Autre élément marquant de ce livre, l'écriture. Elle est surprenante, aérienne et rebondissante. Après un élément pittoresque développé pour notre plus grand plaisir, il n'est pas rare qu'un chapitre se termine par une phrase choc, l'air de rien, à laquelle nous ne nous attendions pas, nous laissant songeur et parfois bouche bée.
Enfin, l'aspect culturel, tant historique que sociétal, imprègne ce roman permettant de mieux appréhender la société taïwanaise. Cela est d'autant plus vrai que la postface du livre nous permet de comprendre que
Kévin Chen s'est inspirée de sa propre vie pour écrire son roman, fantôme lui-même désormais dans la ville de son enfance. Tienwong c'est lui.

LIGNES DE DONNÉES>
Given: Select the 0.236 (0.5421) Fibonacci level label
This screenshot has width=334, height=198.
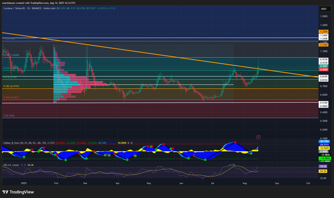Looking at the screenshot, I should [x=11, y=98].
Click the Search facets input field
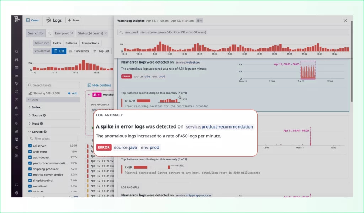This screenshot has width=364, height=213. [x=53, y=85]
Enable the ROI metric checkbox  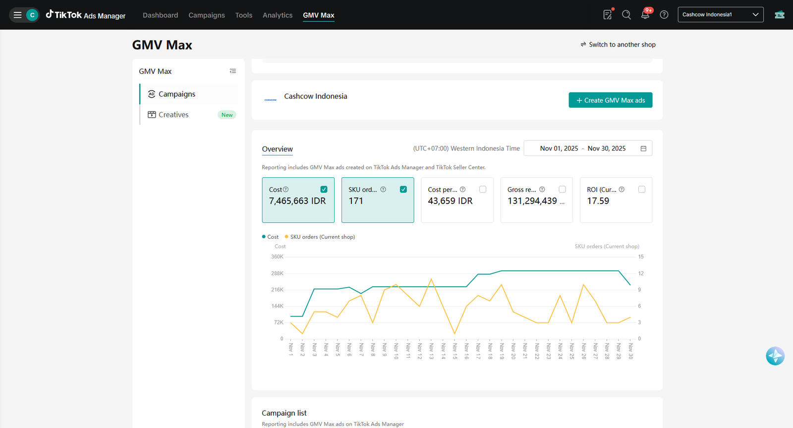(642, 189)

TÂCHES À FAIRE>
a - Selon la critique du roman, qu'est-ce qui permet de comprendre que Kévin Chen a puisé dans sa propre vie pour écrire ?
b - Prolongez la critique du roman à partir de sa dernière phrase.
Les lignes ne sont d'aucune utilité ici.

RÉPONSES FINALES>
a - La postface du livre.

b -
Ghost Town est un superbe livre multi-facettes. Ponctué d'histoires pittoresques sur la vie dans la Taïwan profonde, il est aussi un témoignage poignant sur les difficultés à trouver son chemin de vie dans la société, notamment dans son couple, et sur les discriminations que subissent les homosexuels. L'incomplétude des êtres est souvent telle que nous devenons fantômes avant même d'être morts, les « vrais » fantômes ayant souvent plus de recul et de sagesse pour comprendre la vie. Troublant, sensoriel, exotique, bien écrit, c'est un livre fort en cette rentrée 2023 que je vous recommande chaudement !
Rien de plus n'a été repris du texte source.